Review of One-Way ANOVA, cont

Running multiple comparisons means multiple tests…

  • Running all those individual tests leads to inflated family-wise Type I error rates. * One common solution is to use adjusted p-values such as in a Tukey's HSD.
  • Alternatively, only test specific pairwise comparisons that you choose ahead of time. These decisions are called apriori and allow you to reduce the number of tests, and therefore the overall probability of making a Type I error in your study.
  • Whether apriori or post-hoc tests are run, a Bonferroni correction is typically applied to the tests. This correction splits the desired alpha level easily across all the tests. For each individual test it will be harder to reject the null, but your study is protected against inflated Type I error rates.
  • Finally, contrast-coding of the outcome can help avoid this problem

ANOVA as a GLM

The one-way ANOVA is technically another special case of the General Linear Model with:

  • single numeric outcome variable (the variable in which you are wanting to know about mean differences) and
  • a single grouping variable.

ANOVA as a GLM, cont

Consider a study on ODD.

Grouping variable with 3 treatment groups: * 1=standard best practice * 2=new therapeutic treatment * 3=control

Outcome: Behavior score (scale score, obtained by surveying parent)

ANOVA as a GLM, cont

ANOVA frame: "Do these three groups have significantly different mean behavior scores?"
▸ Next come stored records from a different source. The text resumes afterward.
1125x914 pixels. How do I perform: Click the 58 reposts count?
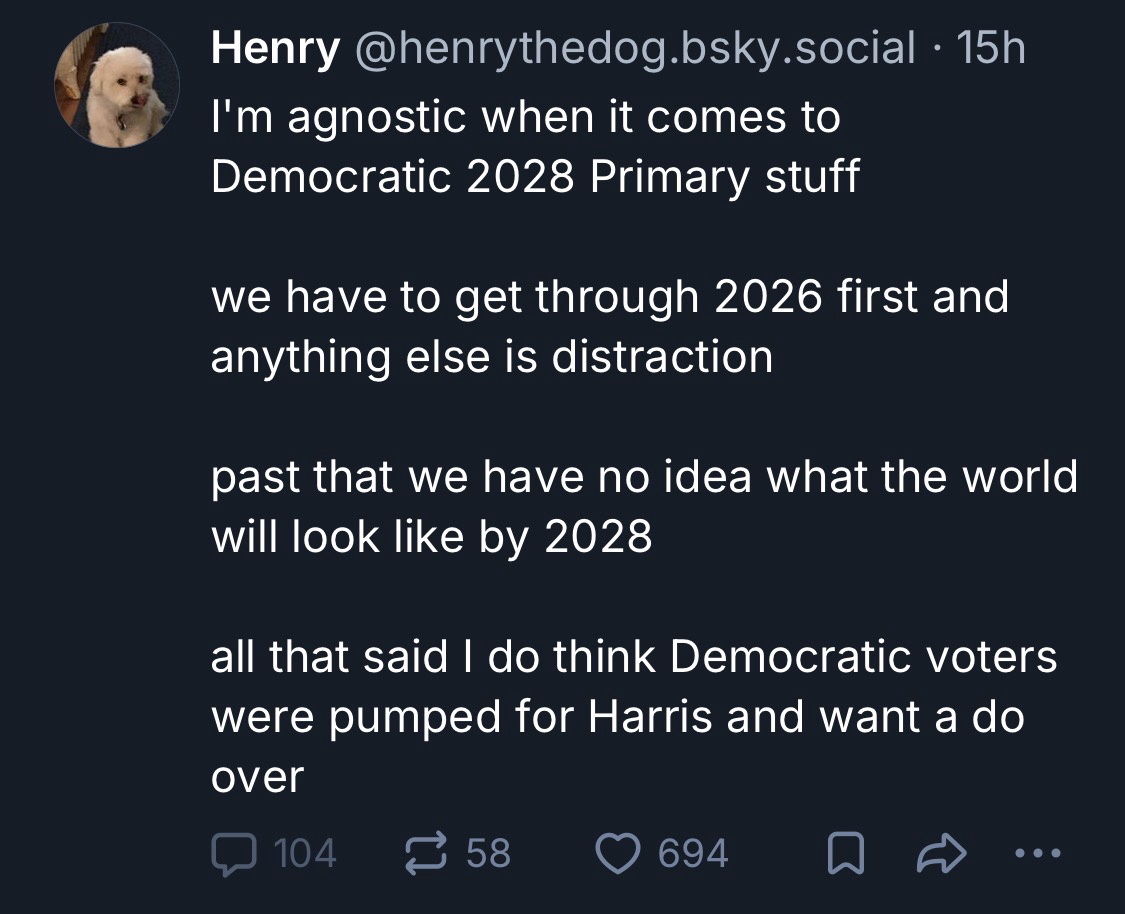click(x=488, y=853)
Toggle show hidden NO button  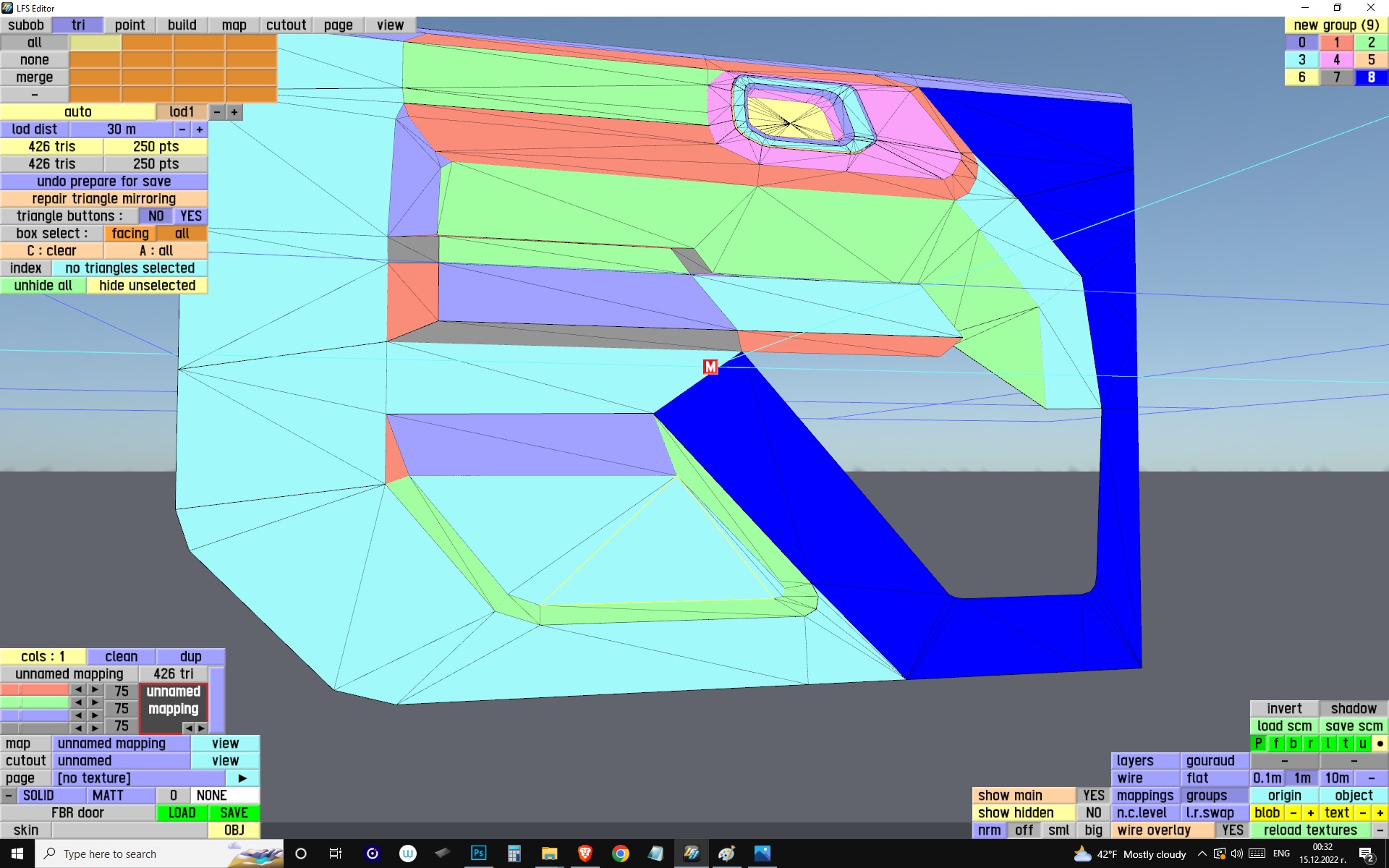[x=1093, y=812]
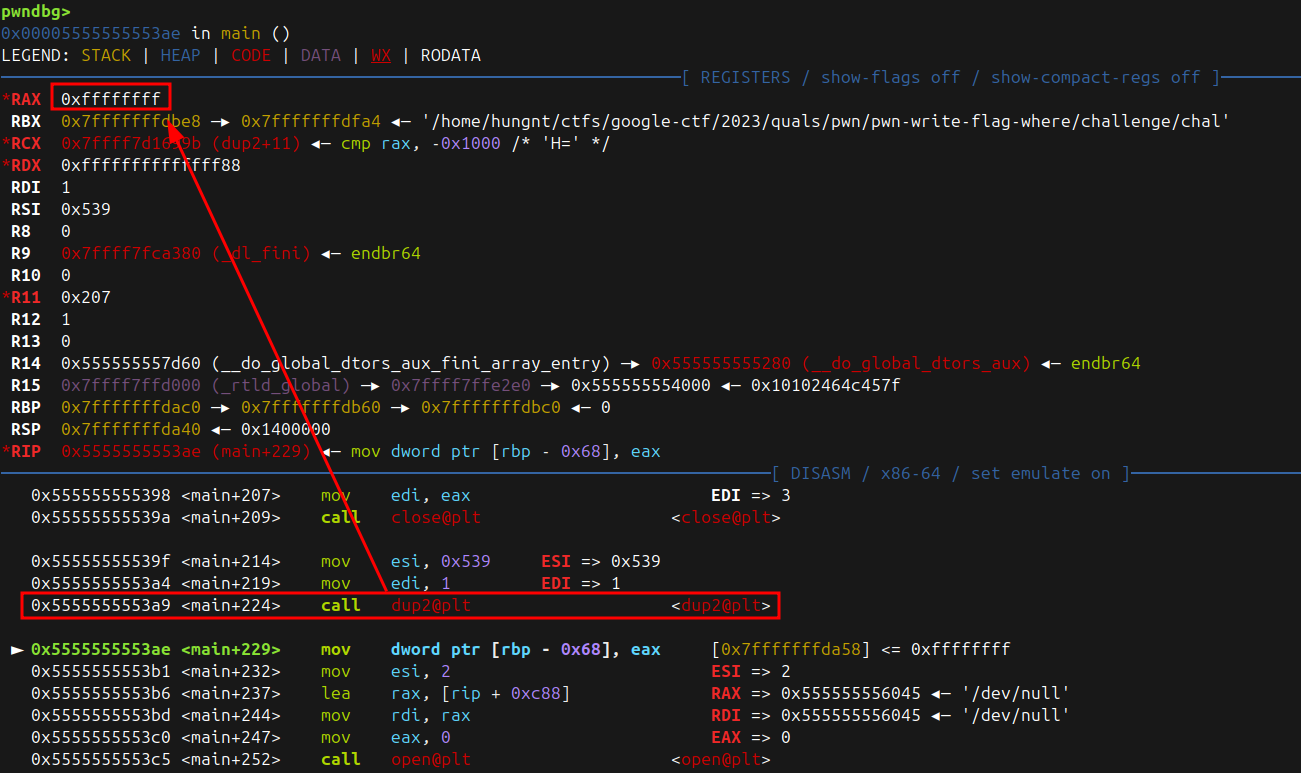Click the RIP register name
1301x773 pixels.
26,451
Linear Model frame: "Does group membership predict behavior levels?"

In both cases, the goal is to get an estimate of behavior levels for each of the three groups, and to use a statistical test to determine whether the mean levels of behavior for each of the three groups are statistically different from one another.

ANOVA as a GLM, cont

Informal Model:

Behavior ~ Intercept + Group2membership + Group1membership

if group membership is recorded as "1" for those in the group and 0 for those not in the group

ANOVA as a GLM, cont

Formal model:

\(Y_{i} = \beta_{0} + \beta_{1}G_{i1} ... + \beta_{k}G_{ik} + e_{i}\)

where \(G_{i1}\) =1 for individuals in Group 1, and is 0 otherwise. Similarly, \(G_{i2}\) =1 for individuals in Group 2, and is 0 otherwise, and so on.
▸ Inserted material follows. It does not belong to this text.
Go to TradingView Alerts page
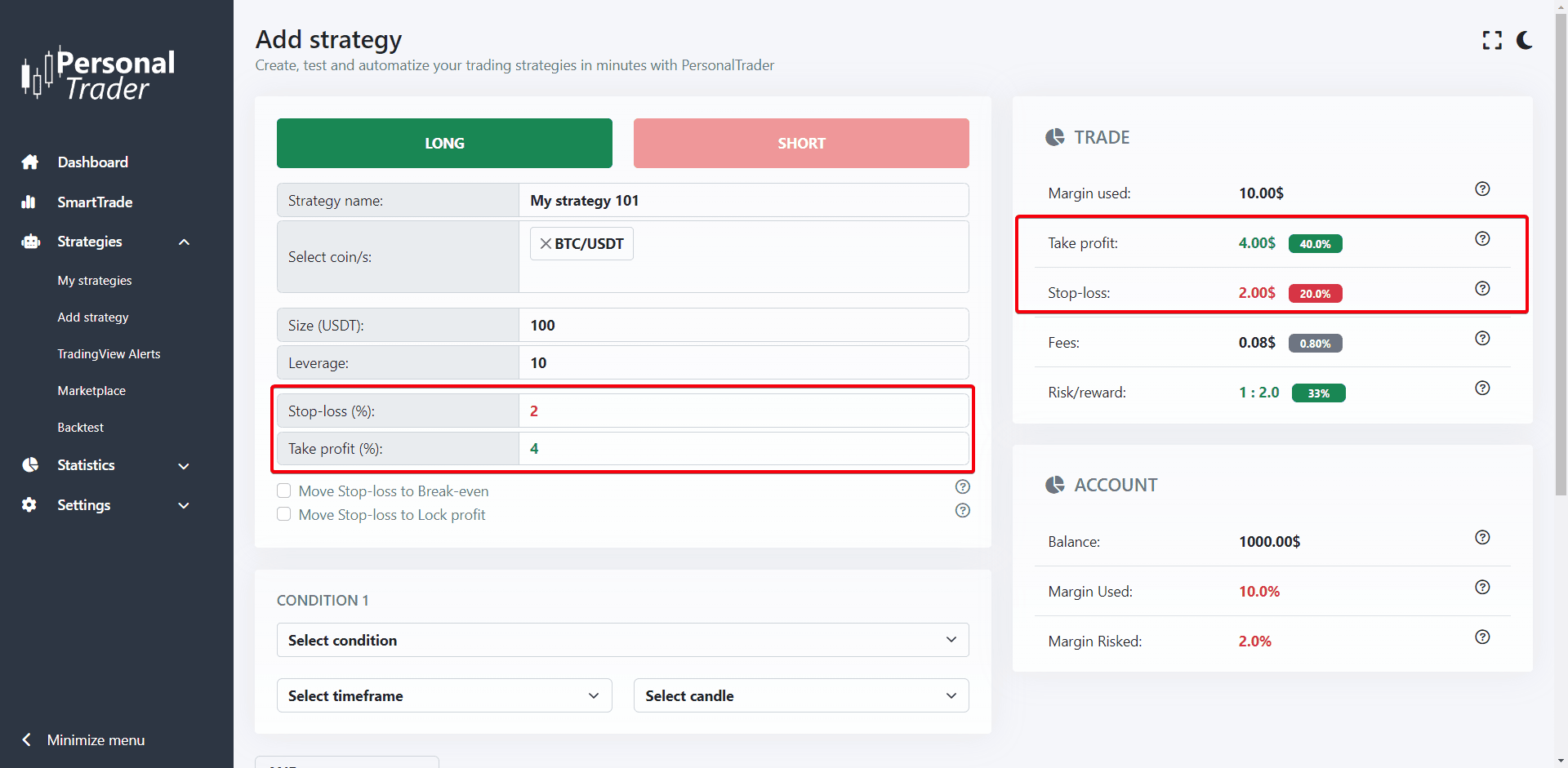Screen dimensions: 1568x768 109,354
These G variables are called dummy variables and are typically created by the researcher or analyst post data collection.

ANOVA as a GLM, cont

For the sake of clarity, consider a person who is in Group 2 (the group receiving new theapeutic treatment). Their expected behavior would be determined by the equation:

BehaviorScore ~ B0 + B1*(1) + B2*(0)

or just BehaviorScore ~ B0 + B1*(1)

Note: as long as individuals are in the same group, this equation will produce the same expected value, which makes sense because with ANOVA we are only interested in group differences

MANOVA

Multivariate ANOVA, or MANOVA is an extension of ANOVA that allows for more than 1 outcome variable.
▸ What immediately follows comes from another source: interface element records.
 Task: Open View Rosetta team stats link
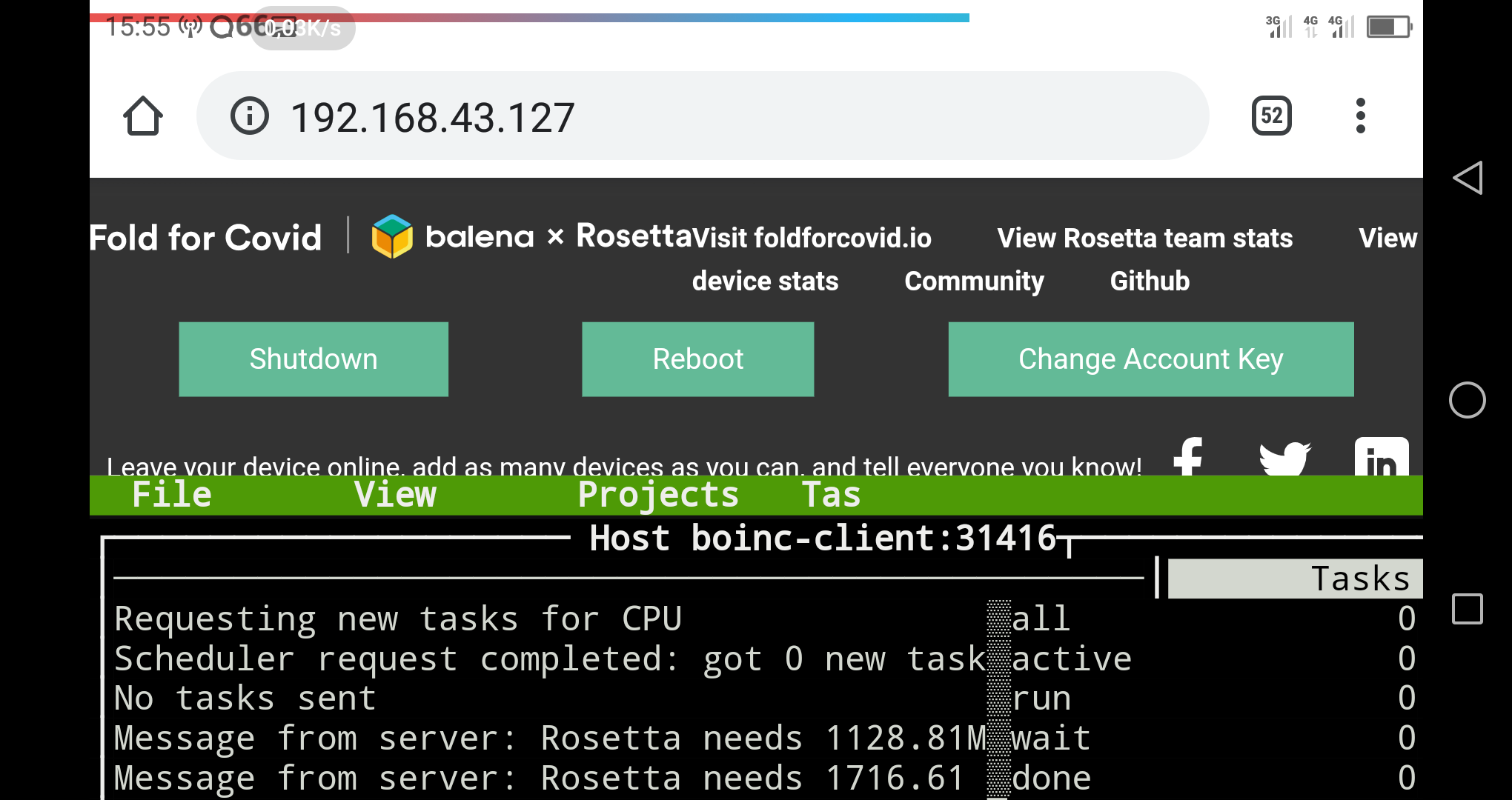pos(1144,239)
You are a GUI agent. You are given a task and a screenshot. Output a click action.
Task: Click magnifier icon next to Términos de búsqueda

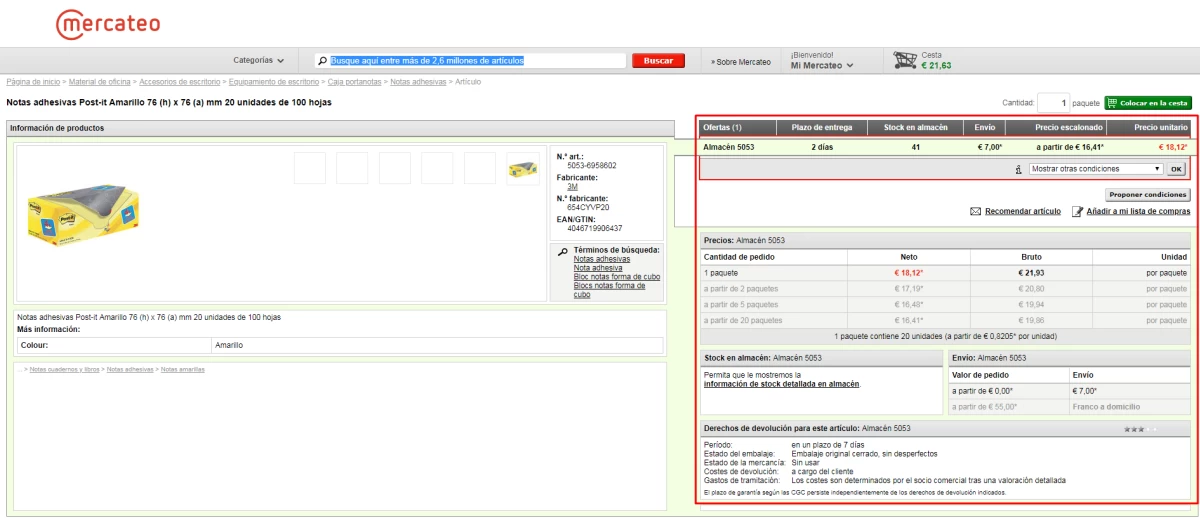click(x=562, y=252)
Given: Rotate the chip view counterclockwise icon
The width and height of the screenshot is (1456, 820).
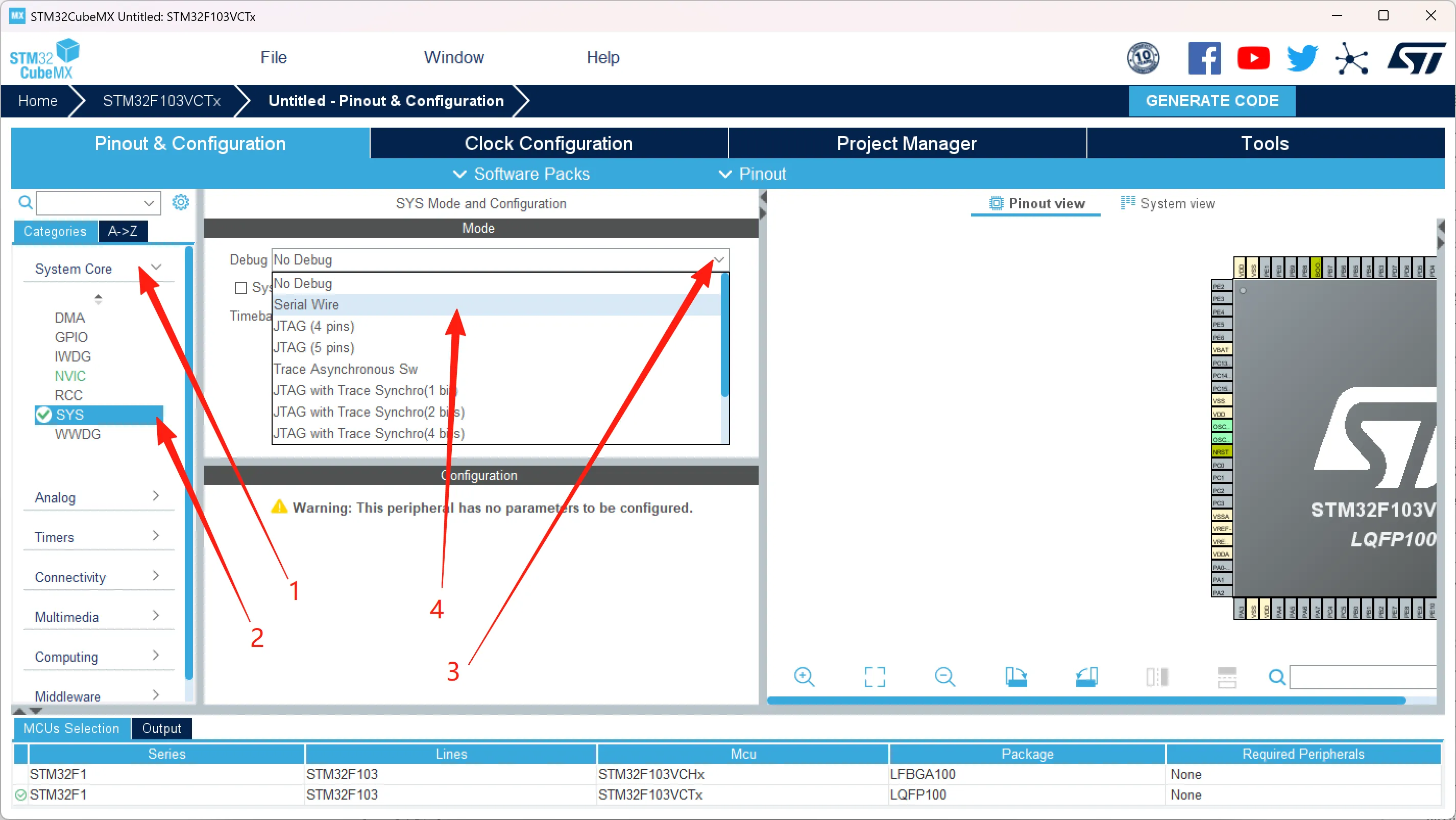Looking at the screenshot, I should (1086, 677).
Example: we have another outcome in our ODD study: the total cumulative number of derogatory remarks in the classroom since the implementation of treatment, collected from the teacher/schools. We are interested in whether the children in different treatment groups will differ on their total behavior score and/or on their number of derogatory remarks in the classroom.

MANOVA, cont.

Recall that the F- statistic used in ANOVA to test for significant between-group differences is calculated as a ratio of between-group variance and within-group variance on the outcome of interest, or

F formula

This statistic is limited by the fact that can only account for variance on a single outcome.

MANOVA, cont.

Thus, in the case of MANOVA, we will use a different statistic that follows an approximate F-distribution.

  • Wilk's Lambda
  • Hotelling-Lawley statistic.

represent the amount of variation in the outcome that is not explained by the grouping variable. Thus, lower values are supportive of strong grouping effects, more often leading you to reject the null. (H0: there are no significant differences in group means on either of the outcome variables.)

  • Pillai's Criterion

ranges from 0 to 1, represents how well the grouping variable distinguishes individuals on the outcomes. Higher values indicate that the grouping is important, and are evidence for rejecting the null hypothesis.